QED

Desecration on the Derwent: Vandalism Billed as Art

Vitalist, unscrupulously optimistic cultures, cruel, bigoted and superstitious, all detest the grace-saving presence of the statue in their midst. — Alexander ‘Sandy’ Stoddart, the Queen’s Sculptor in Ordinary in Scotland

A statue is an embassy of the dead among the living; a conduit for communion between the dead, the living, and those yet to be born. Yet the urge to smash these sentinels of the past has always lurked within us, and a certain type of brutal and temporal person will never pass-up the opportunity to smash a sandcastle, blow up the Buddhas of Bamyan, or chisel a cross into the forehead of the Aphrodite of the Agora at Athens.

This ancient practice has been resurrected during the recent Black Lives Matter conflagrations, which lit a global bonfire of the vanities in response to the killing of a man in Minnesota.

While hooting mobs brandishing iPhones tear down monuments in countries as far apart as Belgium and Barbados, Australia, too, is anxious not to be left behind. In typical Antipodean style, our cringing cultural commissars are experiencing massive FOMO on all the statue-smashing, monument-mashing and cenotaph-scribbling that is going on in those cooler and more vibrant places across the pond and have come up with their own racial grievance-grenades to hurl at our own heritage.

As part of the City of Hobart’s ‘Aboriginal Commitment and Action Plan’, the statue of former Premier and statesman of Tasmania, William Crowther (1817-1885, right), which stands in Franklin Square, will be “reinterpreted” four times this year in what Lord Mayor Anna Reynolds repeatedly describes as a “conversation” to “promote awareness, discussion and empathy”.

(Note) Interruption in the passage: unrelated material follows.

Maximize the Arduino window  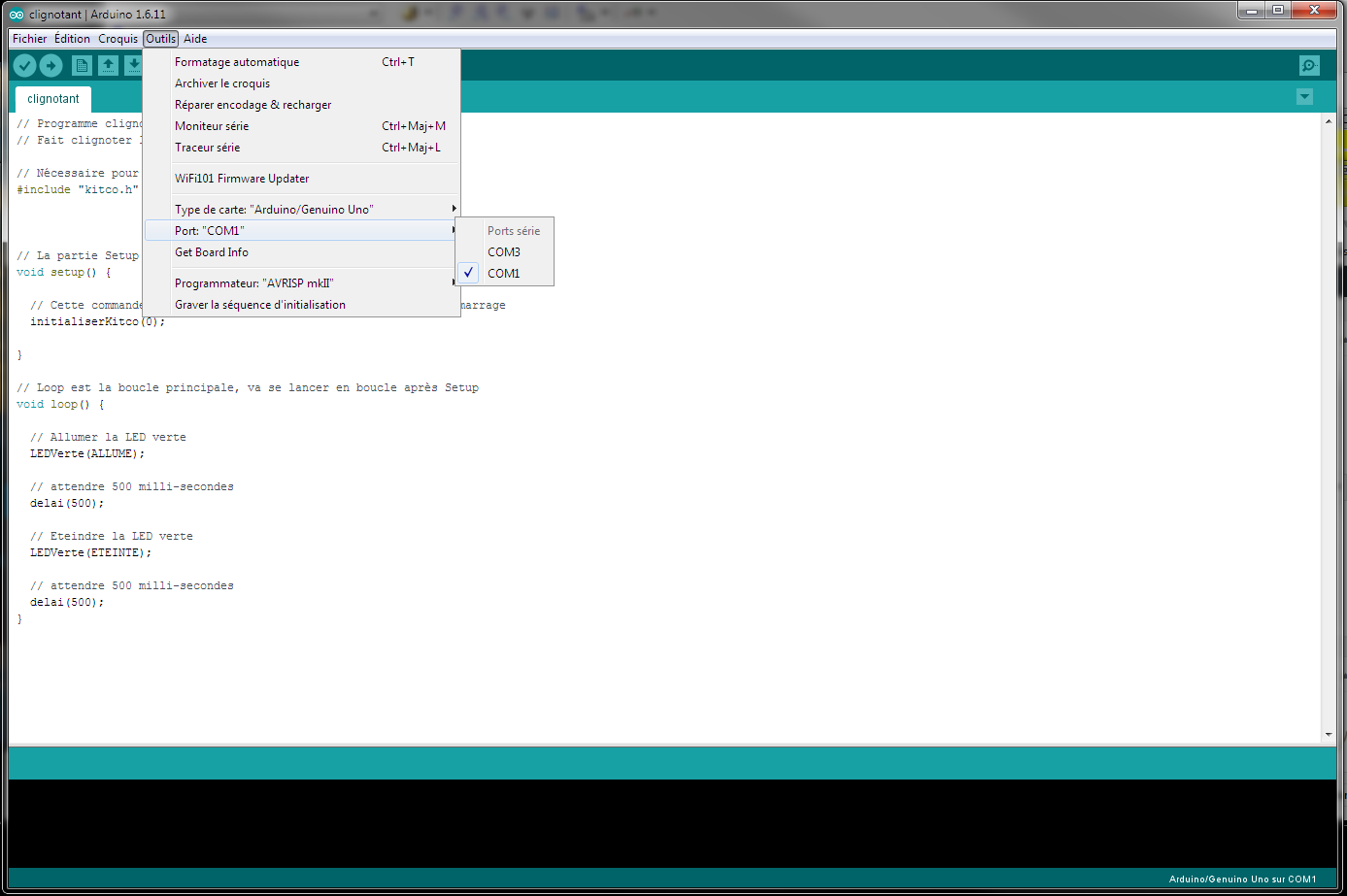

The first of these reinterpretations has just been completed by local artist Allan Mansell, who was commissioned by the city authorities to vandalise Crowther’s statue by pouring fake blood over Crowther’s face and hands, in which he placed a saw and an aboriginal flag while festooning his plinth with defleshed cattle bones. This plinth now also bears a bright yellow plaque which condemns Crowther for his crimes of “VILE DISRESPECT” and “EMPTY, EGOTISTICAL, BASELESS AMBITION”, while rededicating the monument to William Lanne (left), the last Tasmanian Aboriginal man, whose head Crowther posthumously removed and sent to the Royal Society in London.

Even at the time, Crowther was suspended from Hobart General Hospital for his well-publicised role in this act of mutilation of Lanne’s corpse, which was a blight on an otherwise successful life of patronage and public service. Among other things, Crowther was a ship surgeon, a parliamentarian, an industrialist, a philanthropist who fought against convict transportation and a doctor who formed the Hobart Town Dispensary and Sick Poor Society, where for three shillings. a month the poor received all the medical attention they required.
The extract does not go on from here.